Who could have known? Even the Saudis were surprised by the so-called shale revolution. I don't know what could or should have been done differently. But based on what we now know about the shale oil market, this cannot end well if oil prices remain low for the foreseeable future. Resources injected into developing oil sands projects would simply have found better use elsewhere. Harsh? Yes, even for those of us saddened by the outcome. But this is the new reality our market-based economy is forcing us to accept – and the sooner, the better.
Because Canada's economy is well-located, rich and diversified, we should take some comfort. While Canada's resource regions are going through a difficult period, the rest of the country's economy should benefit. Yet, the story is more complex than the oil sector. On one hand, the huge "oil and commodity dividend" from the recent overinvestment in natural resources constitutes a very powerful tailwind for the global economy, and we should definitively take advantage of that huge windfall. On the other hand, the fact that investors wasted precious financial resources in three successive bubbles over a very brief period (technology in the late 1990s, real estate in the middle of the last decade and commodities and energy over the past few years) is not very conducive to growth and acts as a huge drag on investors' confidence.
This confidence drag helps explain why worldwide credit conditions are getting tighter, regardless of very expansionary global monetary policies. And perspectives on future growth may worsen if investors remain hesitant because of this poor investment track record – a vicious cycle that has to be reversed for things to improve.
Who would be confident in our financial system if, during every cycle, investment leads to a huge crisis and eventually a central bank rescue? Would you trust an adviser who would constantly steer you toward such investment? Probably not – except if you knew that you would be bailed out. But what if the bailouts stop because policy makers run out of ammunition, make a mistake or finally recognize that their interventions are only making things worse? What would you do?
As an investor, you would probably freeze. This is what is happening today.

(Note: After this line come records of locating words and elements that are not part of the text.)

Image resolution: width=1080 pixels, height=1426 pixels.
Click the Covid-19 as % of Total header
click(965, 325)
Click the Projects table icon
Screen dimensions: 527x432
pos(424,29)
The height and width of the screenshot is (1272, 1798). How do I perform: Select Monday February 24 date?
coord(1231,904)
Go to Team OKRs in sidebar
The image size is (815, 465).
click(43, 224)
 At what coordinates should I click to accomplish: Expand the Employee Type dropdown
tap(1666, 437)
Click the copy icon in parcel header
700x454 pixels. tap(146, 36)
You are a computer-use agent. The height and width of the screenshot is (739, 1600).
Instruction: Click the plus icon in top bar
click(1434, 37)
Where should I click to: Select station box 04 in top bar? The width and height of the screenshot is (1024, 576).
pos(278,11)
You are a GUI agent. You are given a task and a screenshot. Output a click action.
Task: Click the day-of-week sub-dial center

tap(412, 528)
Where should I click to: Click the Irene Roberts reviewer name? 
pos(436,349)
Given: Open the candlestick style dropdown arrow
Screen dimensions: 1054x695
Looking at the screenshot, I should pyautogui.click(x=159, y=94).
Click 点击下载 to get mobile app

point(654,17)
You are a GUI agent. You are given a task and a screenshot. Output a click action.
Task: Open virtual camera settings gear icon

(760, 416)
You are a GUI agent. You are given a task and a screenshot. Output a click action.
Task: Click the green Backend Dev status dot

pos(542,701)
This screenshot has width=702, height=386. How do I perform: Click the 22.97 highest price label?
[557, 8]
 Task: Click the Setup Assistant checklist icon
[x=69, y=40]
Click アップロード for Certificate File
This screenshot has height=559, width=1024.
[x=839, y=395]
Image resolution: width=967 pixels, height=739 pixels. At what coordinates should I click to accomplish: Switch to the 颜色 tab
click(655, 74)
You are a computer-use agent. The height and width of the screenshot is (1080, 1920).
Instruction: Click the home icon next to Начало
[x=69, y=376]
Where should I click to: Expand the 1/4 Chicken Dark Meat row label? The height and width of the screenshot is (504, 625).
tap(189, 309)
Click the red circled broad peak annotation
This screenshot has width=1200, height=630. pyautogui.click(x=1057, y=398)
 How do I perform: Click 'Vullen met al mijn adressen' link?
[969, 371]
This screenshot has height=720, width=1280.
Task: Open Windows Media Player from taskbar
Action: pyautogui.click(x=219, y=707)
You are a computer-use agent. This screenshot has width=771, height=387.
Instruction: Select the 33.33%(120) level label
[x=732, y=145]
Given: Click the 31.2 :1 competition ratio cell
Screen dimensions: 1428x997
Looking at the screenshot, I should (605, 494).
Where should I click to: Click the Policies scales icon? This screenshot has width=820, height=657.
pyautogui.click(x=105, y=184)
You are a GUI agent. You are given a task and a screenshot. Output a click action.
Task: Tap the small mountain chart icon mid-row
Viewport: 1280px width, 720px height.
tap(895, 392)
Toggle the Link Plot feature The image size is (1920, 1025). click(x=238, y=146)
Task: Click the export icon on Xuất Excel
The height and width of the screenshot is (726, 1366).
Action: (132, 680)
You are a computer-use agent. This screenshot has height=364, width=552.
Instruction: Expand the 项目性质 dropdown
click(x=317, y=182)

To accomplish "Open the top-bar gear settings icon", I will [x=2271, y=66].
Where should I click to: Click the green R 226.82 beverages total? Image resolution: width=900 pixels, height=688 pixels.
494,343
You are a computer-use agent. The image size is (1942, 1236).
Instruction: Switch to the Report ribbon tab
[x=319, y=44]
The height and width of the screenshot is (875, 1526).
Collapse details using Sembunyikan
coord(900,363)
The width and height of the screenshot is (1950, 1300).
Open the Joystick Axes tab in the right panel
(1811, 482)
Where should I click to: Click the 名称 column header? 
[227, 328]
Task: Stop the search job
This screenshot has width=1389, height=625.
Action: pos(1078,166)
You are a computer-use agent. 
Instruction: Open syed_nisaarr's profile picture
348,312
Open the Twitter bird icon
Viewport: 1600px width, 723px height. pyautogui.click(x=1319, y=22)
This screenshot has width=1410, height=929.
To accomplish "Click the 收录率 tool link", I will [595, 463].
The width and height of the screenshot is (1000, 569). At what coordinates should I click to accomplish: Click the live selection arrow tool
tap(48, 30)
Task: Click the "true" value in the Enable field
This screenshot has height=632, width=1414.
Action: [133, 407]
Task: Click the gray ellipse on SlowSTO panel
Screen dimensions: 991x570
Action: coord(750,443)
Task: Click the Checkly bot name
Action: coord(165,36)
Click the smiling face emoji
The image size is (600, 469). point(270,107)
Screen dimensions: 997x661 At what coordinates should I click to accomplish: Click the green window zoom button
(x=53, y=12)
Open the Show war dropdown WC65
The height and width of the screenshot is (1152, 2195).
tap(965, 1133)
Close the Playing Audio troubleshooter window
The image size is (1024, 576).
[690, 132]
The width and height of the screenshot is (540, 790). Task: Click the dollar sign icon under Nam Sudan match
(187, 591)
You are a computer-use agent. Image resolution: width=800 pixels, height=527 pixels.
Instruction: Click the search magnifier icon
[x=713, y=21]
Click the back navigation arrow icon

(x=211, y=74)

Faced with growing evidence that monetary stimulus is failing, many observers now favour aggressive fiscal policies, because it's commonly believed that when rates are zero and animal spirits are at their lowest, policy makers have got to resort to good old Keynesian policies. It might work if public infrastructure investment is done right. But what if bureaucrats don't invest our money wisely? Will this be the ultimate last-resort bailout, with more debt piling up as a result?
With such uncertainty, "What if" scenarios are beginning to cloud our vision. What if the yuan goes down the drain? What if credit conditions continue to tighten for small and medium-sized businesses and developing economies? What if? What if?
If private investors no longer want to take risks, we may have no other choice but to pin our hopes on co-ordinated global fiscal policies that will eventually rekindle risk-taking without government assistance or support. Let's hope that public infrastructure spending will succeed in restoring global investors' confidence to borrow at interest rates high enough to invest in sound investments that yield proper returns. It's the only path to sustainable growth. We're about to embark on this voyage – keep your fingers crossed.